Vorerst das letzte Mal im TV
Den Hof in einigen Jahren allein führen, nein, das möchte sie nicht. Noch weiss sie nicht genau, welchen Weg sie dabei gehen will. Vielleicht ein Kollektiv gründen oder verpachten? «Ich kann den Hof betreiben, aber mein Herz ist in der Gastronomie. Und es geht mir vor allem darum, die Synergien zusammenzubringen.» Und wie wäre die Option, den Hof mit dem Lebenspartner zu führen? Rebecca Clopath wiegt den Kopf. «Mein Partner führt selbst einen Hof, der nicht gleich um die Ecke liegt. Mal schauen, wie wir das lösen.»[IMG 3]
Seit fünf Jahren lädt sie Gäste zu einer «Esswahrnehmung» auf den Hof. Darunter versteht die Köchin laut Website «ein besonderes kulinarisches Erlebnis für alle Sinne mit fein komponierten Kreationen und spannenden Geschichten aus der Welt der natürlichen Genüsse des alpinen Raumes». Der Event mit acht Gängen beginnt jeweils um die Mittagszeit, dauert fünf Stunden und kostet inklusive Getränke 290 Franken pro Person. Jede Saison widmen sich die Esswahrnehmungen einem anderen Thema, zuletzt war es die Literatur im alpinen Raum. Rebecca Clopath und ihr Team stellten zu jedem Gang ein neues Buch vor, etwa das älteste Kochbuch der Schweiz. «Wir wollen den Leuten nicht nur den Bauch füllen, sondern auch den Kopf», erklärt die Gastronomin.
Auf dem Hof bewohnt Rebecca Clopath das Haus, in dem sie aufgewachsen ist, inzwischen allein. Die Eltern sind ins Dorf gezogen. Seit fünf Jahren bekocht sie die Gäste in der ehemaligen Werkstatt des Vaters unterhalb des Wohnhauses. Doch auch das soll längerfristig anders werden. Sie ist gerne hier, doch sie kam nicht aus Heimweh nach zwölf Wanderjahren zurück nach Lohn. «Es war Idealismus. Ich hatte das Gefühl, dass ich hier oben das aufbauen kann, was mir wichtig ist. Auf eine anonyme Gastronomie hatte ich keine Lust.»
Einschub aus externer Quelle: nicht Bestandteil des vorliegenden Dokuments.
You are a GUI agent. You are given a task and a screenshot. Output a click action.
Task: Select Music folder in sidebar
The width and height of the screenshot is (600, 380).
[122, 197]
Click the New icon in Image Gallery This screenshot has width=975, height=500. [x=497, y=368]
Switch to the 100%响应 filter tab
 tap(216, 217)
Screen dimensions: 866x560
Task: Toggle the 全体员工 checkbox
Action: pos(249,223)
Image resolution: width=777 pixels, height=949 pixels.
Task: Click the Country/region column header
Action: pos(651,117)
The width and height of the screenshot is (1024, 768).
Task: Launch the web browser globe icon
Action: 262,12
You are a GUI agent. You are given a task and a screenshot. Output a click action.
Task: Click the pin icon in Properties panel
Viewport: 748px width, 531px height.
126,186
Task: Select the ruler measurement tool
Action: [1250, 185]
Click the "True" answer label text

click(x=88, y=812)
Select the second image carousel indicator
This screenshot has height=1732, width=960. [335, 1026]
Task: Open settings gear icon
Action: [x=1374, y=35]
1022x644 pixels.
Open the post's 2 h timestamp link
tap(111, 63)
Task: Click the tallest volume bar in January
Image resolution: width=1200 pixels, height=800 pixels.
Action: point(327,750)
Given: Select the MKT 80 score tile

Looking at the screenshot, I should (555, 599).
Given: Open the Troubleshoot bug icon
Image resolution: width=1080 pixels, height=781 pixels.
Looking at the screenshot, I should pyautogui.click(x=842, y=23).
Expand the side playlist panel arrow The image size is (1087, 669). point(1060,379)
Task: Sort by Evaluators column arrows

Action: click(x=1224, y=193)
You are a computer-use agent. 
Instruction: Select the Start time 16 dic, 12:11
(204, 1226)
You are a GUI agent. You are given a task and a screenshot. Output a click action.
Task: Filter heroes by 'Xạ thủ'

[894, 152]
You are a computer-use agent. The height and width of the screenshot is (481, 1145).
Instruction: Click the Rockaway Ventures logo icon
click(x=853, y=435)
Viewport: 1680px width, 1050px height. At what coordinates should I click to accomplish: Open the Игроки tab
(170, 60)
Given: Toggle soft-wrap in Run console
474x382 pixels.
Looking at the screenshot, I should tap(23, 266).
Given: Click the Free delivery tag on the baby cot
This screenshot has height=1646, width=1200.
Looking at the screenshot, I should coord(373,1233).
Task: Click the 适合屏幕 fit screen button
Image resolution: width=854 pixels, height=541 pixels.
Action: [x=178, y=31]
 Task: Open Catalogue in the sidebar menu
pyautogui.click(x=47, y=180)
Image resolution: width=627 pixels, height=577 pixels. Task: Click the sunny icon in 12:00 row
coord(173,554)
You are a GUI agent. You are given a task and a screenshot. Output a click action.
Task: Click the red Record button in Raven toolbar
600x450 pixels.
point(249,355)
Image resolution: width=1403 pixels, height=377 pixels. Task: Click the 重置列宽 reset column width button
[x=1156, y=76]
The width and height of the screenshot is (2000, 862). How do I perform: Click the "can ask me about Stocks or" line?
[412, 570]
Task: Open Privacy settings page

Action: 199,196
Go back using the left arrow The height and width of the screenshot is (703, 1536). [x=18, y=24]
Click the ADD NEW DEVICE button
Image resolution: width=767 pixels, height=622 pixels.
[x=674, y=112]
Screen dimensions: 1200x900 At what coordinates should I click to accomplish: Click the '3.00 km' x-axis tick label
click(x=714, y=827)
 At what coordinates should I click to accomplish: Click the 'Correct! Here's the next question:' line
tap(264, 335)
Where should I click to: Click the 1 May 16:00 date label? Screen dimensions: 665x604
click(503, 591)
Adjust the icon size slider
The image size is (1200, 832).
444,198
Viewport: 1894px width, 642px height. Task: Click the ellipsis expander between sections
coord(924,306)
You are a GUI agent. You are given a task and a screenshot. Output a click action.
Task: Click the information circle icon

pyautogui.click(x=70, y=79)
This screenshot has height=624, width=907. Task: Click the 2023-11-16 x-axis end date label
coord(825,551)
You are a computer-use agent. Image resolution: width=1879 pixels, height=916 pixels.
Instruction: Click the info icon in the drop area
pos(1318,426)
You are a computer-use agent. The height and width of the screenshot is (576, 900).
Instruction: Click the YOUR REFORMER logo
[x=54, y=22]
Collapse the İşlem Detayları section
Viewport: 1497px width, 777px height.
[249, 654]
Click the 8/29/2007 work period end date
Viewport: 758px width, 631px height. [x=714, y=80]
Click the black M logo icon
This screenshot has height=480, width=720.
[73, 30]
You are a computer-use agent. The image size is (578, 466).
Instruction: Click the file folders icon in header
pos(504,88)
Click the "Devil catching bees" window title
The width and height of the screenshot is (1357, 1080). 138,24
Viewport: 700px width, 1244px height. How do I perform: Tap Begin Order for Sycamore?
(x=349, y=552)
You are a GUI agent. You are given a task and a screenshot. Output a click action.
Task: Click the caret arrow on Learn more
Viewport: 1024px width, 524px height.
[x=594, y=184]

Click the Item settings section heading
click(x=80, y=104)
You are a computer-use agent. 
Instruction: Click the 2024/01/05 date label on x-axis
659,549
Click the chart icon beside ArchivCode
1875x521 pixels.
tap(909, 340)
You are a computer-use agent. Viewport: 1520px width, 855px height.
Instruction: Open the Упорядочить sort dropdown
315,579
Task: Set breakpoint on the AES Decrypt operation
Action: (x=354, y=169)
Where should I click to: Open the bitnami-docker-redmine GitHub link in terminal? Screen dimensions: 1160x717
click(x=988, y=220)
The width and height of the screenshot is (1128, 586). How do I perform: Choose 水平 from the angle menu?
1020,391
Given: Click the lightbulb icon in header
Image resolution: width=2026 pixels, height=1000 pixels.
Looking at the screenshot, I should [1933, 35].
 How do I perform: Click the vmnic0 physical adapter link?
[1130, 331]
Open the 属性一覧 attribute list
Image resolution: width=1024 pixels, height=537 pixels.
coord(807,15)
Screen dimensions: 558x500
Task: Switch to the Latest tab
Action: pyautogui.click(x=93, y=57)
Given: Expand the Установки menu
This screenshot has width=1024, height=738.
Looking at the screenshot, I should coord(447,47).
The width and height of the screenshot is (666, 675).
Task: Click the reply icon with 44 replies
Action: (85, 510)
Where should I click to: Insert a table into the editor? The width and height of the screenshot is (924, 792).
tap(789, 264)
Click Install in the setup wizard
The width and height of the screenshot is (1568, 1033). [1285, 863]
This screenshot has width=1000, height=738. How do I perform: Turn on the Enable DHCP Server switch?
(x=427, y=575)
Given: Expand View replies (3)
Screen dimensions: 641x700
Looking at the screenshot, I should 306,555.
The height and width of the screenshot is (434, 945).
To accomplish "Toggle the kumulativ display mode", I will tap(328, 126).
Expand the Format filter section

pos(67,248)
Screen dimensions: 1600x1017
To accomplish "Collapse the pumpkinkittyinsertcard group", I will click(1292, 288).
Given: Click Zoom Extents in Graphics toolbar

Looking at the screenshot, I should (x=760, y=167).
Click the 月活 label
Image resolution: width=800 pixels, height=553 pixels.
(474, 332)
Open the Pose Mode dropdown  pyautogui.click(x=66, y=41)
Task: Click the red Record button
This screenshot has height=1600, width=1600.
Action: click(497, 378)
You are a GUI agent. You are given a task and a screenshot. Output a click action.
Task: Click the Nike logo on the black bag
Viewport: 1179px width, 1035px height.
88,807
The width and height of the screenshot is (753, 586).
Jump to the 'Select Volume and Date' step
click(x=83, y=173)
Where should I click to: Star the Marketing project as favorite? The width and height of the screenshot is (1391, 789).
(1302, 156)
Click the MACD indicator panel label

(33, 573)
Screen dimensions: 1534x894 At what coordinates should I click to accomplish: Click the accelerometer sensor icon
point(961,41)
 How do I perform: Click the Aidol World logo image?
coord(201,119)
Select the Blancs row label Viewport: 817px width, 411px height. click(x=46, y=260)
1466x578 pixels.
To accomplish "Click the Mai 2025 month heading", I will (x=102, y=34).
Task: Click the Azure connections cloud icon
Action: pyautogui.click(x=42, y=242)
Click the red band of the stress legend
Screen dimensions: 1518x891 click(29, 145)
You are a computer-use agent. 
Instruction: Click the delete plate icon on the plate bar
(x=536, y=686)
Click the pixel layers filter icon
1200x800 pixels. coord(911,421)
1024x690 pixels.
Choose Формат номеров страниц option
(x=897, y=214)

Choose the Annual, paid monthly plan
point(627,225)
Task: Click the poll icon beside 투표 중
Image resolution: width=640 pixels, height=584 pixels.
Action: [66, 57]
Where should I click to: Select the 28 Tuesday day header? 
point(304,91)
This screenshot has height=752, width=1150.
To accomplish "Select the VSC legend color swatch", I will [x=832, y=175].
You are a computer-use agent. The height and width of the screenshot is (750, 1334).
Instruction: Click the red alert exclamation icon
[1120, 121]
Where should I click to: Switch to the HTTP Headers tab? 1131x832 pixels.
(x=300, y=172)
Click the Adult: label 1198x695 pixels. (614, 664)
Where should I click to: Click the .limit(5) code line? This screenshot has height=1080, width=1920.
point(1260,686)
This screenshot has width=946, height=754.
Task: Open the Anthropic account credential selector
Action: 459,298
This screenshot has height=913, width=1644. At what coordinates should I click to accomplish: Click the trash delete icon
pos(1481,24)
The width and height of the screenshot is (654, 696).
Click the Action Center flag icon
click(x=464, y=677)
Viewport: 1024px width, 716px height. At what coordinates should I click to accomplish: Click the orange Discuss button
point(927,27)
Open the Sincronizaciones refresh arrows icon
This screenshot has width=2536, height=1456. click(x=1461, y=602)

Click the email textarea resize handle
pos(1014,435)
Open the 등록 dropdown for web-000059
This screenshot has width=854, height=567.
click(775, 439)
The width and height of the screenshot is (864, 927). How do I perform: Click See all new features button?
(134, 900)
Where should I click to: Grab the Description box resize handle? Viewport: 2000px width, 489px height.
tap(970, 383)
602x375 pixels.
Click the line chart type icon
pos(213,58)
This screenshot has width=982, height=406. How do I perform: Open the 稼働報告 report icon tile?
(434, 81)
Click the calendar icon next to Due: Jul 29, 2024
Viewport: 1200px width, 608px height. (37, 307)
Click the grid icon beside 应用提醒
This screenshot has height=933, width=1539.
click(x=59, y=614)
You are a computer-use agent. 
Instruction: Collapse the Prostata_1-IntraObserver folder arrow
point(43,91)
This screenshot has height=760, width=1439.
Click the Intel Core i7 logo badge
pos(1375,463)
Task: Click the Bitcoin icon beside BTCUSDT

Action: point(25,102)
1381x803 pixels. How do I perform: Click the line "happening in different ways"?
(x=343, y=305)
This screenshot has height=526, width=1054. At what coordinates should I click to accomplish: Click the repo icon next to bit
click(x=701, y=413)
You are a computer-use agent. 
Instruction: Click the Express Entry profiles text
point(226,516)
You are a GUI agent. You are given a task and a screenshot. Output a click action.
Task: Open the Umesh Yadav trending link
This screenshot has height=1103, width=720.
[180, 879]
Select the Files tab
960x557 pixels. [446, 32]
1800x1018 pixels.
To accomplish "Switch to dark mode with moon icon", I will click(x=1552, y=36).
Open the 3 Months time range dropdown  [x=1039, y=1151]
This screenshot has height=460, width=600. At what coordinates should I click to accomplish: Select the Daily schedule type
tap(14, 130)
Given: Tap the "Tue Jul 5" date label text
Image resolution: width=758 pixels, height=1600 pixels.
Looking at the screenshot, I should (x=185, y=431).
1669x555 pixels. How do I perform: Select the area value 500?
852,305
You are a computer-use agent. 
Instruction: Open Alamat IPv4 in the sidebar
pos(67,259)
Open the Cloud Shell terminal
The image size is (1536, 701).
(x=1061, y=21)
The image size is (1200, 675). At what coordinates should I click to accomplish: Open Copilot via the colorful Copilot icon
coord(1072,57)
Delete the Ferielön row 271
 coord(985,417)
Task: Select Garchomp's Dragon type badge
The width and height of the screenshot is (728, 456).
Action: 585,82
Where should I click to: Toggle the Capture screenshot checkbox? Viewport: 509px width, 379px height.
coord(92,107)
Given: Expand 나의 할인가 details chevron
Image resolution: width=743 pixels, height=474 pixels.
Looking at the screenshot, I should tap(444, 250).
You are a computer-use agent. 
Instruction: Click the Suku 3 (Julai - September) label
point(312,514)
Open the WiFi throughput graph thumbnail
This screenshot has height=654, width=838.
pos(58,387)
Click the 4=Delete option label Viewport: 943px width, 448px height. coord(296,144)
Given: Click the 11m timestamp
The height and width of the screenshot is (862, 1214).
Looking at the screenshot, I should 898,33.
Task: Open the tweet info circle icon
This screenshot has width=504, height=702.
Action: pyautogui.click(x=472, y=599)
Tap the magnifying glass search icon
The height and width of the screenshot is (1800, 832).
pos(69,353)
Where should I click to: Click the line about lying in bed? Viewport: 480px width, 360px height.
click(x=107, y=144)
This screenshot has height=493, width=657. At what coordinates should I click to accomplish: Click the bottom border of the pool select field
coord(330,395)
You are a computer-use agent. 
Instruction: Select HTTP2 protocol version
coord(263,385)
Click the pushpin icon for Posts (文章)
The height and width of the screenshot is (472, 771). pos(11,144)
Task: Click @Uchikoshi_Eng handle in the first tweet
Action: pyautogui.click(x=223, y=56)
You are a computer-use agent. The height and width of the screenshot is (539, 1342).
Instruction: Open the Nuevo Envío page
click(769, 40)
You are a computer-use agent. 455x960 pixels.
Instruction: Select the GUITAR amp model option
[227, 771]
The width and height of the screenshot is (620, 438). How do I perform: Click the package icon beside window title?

Am 23. Dezember war sie vorerst zum letzten Mal im Schweizer Fernsehen zu sehen: Im Rahmen der Sendung «Glanz und Gloria» kocht sie ein etwas anderes Weihnachtsmenü in ihrer Privatküche. «Ich bin zwar nicht so der Weihnachtsmensch. Aber es gefällt mir, wenn die Familie zusammen feiert.»